WHAT TO DO: Your task is to write out the full listing once more, exactly.

# # # #

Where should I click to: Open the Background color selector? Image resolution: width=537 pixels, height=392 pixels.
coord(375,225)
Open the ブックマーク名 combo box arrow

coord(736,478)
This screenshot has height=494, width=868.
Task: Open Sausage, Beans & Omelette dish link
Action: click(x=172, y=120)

# # # #

WORKED SOLUTION:
Where should I click to: Open the Background color selector? Image resolution: width=537 pixels, height=392 pixels.
coord(375,225)
Open the ブックマーク名 combo box arrow

coord(736,478)
This screenshot has height=494, width=868.
Task: Open Sausage, Beans & Omelette dish link
Action: click(x=172, y=120)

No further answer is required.